Juan and Charlene Tenorio appeal from their convictions for bankruptcy fraud. They argue that there was insufficient evidence to support the jury’s determinations that certain accounts receivable belonged to the bankruptcy estate and that Charlene had the intent to fraudulently conceal interests in insurance policies. We have jurisdiction over these appeal pursuant to 28 U.S.C. § 1291 and we affirm their convictions.

Where, as here, a motion for acquittal is denied, we review de novo “whether sufficient evidence exists to support a guilty verdict.” United States v. Stewart, 420 F.3d 1007, 1014 (9th Cir.2005). We fur-' ther noted that “[i]n reviewing for sufficiency of the evidence, we assess the evidence in the light most favorable to the prosecution, determining whether any rational trier of fact could have found the essential elements of the crime beyond a reasonable doubt.” Id. at 1014-15 (internal quotation marks and citations omitted).

We determine that there was substantial evidence to support the jury’s determination that monthly payments were made by or on behalf of Hong Kong Entertainment (Overseas) Investment Limited to Juan and that he did not list them in either his corporate or personal bankruptcy petitions. 1 These payments should have been revealed to the bankruptcy court.

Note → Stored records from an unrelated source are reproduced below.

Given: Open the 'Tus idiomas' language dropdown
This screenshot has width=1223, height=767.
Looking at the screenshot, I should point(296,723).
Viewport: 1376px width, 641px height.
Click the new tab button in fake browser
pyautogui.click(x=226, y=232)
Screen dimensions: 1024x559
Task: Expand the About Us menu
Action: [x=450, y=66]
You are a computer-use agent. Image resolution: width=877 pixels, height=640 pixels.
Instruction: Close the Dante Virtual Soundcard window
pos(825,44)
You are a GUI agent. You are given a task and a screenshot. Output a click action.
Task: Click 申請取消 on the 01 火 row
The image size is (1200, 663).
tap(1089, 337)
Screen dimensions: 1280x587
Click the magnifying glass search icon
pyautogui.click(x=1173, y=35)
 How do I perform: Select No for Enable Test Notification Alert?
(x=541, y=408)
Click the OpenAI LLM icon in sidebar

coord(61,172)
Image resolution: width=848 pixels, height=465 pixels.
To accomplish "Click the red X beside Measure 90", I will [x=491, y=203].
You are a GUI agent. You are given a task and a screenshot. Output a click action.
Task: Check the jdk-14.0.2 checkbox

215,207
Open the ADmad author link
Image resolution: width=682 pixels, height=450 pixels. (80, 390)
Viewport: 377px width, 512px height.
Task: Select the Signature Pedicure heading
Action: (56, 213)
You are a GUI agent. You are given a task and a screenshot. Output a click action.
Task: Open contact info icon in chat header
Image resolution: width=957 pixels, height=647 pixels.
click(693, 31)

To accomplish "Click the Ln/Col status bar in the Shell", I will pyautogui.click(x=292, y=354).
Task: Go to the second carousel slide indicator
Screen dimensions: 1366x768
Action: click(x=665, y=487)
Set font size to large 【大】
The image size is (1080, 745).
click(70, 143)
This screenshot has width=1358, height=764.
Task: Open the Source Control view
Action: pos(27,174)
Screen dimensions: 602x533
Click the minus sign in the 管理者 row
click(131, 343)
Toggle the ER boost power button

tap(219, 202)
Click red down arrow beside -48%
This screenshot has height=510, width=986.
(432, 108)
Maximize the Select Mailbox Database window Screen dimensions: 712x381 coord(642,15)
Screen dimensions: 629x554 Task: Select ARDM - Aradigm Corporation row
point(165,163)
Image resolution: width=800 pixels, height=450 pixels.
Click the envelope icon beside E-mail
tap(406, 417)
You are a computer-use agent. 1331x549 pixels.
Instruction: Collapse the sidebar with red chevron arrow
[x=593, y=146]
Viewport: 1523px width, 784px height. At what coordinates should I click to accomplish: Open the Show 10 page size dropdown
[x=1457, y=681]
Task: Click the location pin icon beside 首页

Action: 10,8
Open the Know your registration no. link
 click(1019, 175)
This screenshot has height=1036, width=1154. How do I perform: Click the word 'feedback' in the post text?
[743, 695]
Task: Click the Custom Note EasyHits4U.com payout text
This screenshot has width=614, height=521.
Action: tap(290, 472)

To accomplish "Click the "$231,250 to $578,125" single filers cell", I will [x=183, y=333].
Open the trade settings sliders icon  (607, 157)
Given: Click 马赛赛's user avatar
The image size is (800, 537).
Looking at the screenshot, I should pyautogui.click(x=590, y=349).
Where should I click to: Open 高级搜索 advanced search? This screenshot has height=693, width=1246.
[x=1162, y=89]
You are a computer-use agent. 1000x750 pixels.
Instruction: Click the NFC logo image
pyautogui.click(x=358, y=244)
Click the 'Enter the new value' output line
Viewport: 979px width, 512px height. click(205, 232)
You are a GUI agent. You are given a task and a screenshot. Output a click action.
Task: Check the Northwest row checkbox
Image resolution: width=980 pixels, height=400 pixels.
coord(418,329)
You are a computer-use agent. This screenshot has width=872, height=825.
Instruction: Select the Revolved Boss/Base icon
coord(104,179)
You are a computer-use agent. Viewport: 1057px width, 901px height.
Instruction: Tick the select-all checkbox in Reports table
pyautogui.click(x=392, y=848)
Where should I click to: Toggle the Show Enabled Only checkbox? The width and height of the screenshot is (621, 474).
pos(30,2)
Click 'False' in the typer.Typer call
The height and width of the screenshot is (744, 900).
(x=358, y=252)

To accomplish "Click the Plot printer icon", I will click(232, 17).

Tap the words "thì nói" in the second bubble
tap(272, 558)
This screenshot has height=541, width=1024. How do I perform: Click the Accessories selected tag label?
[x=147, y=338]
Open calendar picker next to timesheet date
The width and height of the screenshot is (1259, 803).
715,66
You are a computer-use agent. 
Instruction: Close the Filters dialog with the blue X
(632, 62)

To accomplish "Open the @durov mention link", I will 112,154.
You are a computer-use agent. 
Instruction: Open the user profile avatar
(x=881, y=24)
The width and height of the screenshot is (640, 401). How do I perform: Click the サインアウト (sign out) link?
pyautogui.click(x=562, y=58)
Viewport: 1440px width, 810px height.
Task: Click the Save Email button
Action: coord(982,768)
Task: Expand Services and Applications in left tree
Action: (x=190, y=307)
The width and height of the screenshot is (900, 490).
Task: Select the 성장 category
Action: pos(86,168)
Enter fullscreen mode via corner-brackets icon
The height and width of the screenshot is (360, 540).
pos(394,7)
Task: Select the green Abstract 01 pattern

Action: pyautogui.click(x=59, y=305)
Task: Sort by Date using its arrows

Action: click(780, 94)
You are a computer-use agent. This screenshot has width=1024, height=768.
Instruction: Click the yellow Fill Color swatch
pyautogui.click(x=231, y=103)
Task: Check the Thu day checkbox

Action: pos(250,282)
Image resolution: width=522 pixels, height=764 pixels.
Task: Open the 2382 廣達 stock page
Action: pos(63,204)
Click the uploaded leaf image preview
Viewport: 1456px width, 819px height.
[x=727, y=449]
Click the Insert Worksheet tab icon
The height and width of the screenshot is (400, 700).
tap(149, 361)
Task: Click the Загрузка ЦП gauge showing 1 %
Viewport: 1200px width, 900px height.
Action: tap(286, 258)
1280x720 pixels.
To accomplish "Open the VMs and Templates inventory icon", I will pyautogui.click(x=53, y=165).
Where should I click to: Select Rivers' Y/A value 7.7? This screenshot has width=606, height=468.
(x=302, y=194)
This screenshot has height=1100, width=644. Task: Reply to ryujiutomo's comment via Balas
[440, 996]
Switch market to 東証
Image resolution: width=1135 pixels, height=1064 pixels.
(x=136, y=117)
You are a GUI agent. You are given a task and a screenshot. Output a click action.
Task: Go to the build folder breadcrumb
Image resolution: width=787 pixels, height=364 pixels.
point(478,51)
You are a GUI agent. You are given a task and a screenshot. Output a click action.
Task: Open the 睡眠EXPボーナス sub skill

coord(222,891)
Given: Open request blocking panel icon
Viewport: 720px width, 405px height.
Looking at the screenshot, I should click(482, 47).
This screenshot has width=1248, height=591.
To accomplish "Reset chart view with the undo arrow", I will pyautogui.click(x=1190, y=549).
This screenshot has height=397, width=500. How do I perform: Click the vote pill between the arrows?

See 11 U.S.C. § 541(a)(1). There was evidence that Juan used some of these payments to make payments on a personal bank loan. Moreover, evidence that Juan opened a bank account in his mother’s name and directed that the payments be made to that account support the determination that he intended to conceal the payments.

The insurance policies also should have been revealed to the bankruptcy court. See 11 U.S.C. § 541(a)(1). There was evidence that Charlene handled the household’s finances, paid the insurance premiums, had inquired about the insurance policies surrender values, and knew that her husband had obtained two loans from his policies. She nonetheless read and signed the bankruptcy petition which fails *757 to mention the policies. These facts distinguish this case from United States v. McCormick, 72 F.3d 1404 (9th Cir.1995), where the wife did not read the petition before signing it.

We conclude that the evidence, when viewed in the light most favorable to the prosecution, see Stewart, 420 F.3d at 1015, was sufficient to sustain the jury’s determinations that (1) the accounts receivable belonged to the defendants’ estate and that Juan intended to conceal them, and (2) Charlene had the specific intent to conceal the insurance policies that also belonged to the bankruptcy estate. The convictions of Juan and Charlene Tenorio for bankruptcy fraud are AFFIRMED.

***

This disposition is not appropriate for publication and is not precedent except as provided by 9th Cir. R. 36-3.

1

. Because the parties are familiar with the facts and procedural history, we do not restate them here except as necessary to explain our decision.